A new characterisation of hereditary algebras?

Let $A$ be a quiver algebra with global dimension at most two (or more generally finite global dimension) and $A^e=A^{op} \otimes_K A$ be its enveloping algebra.

Guess:Is $A$ hereditary if and only if the socle of the regular module as a bimodule $soc_{A^e}(A)$ is projective?

I think I can prove one direction in case $A=kQ$ is a path algebra, which would prove this direction for example for general finite dimensional algebra over an algebraically closed field.

Namely because there are no relations, we should have that $soc_{A^e}(A)$ is the direct sum of all simple projective modules of the form $p A^e$ for $p$ a maximal path in $A$ (meaning $p \neq 0$ and $xp=0=px$ for all arrows x).

At least for quiver algebras having the property that between any two points there is at most one path the bimodule $soc_{A^e}(A)$ can be described as the module of maximal paths in that algebra. Im not sure if this is a good general description for algebras with more complicated relations...

I tested the guess mostly for Nakayama algebras and there the guess has a positive answer for all algebras with at most 8 simples modules. But I have no good idea for proving the other direction.

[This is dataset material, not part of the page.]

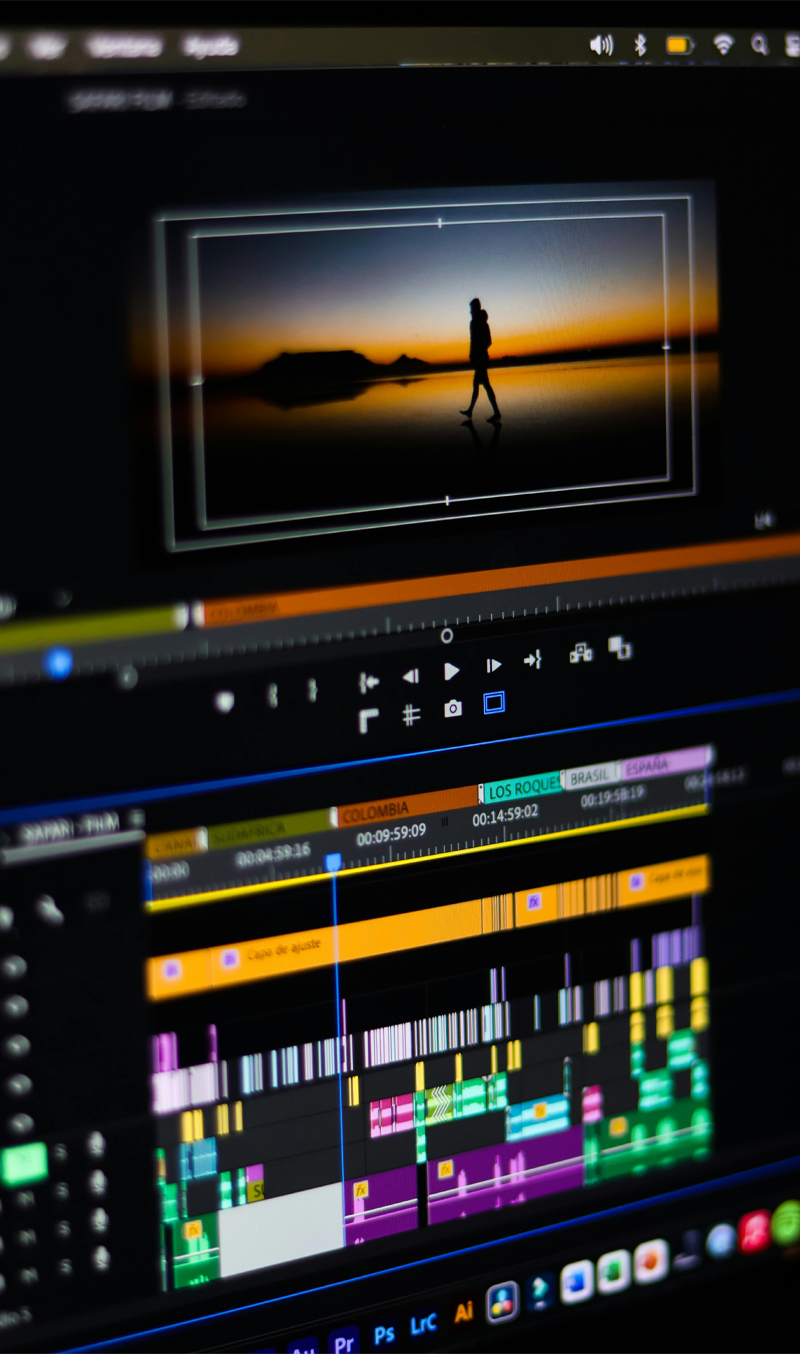Viewport: 800px width, 1354px height.
Task: Open the Ayuda menu
Action: 210,46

Question :The projective dimension of $soc_{A^e}(A)$ is bounded by one iff $A$ is a tilted (or quasi-tilted?) algebra? (I think it is very surprising that this holds even for Nakayama algebras with at most 8 simples)

edit: Jan Geuenich found an example of an algebra with infinite global dimension that gives negative answers to the posed question/guess. I restrict therefore to algebras of finite global dimension since I think there might still be some positive results with possibly stronger assumptions.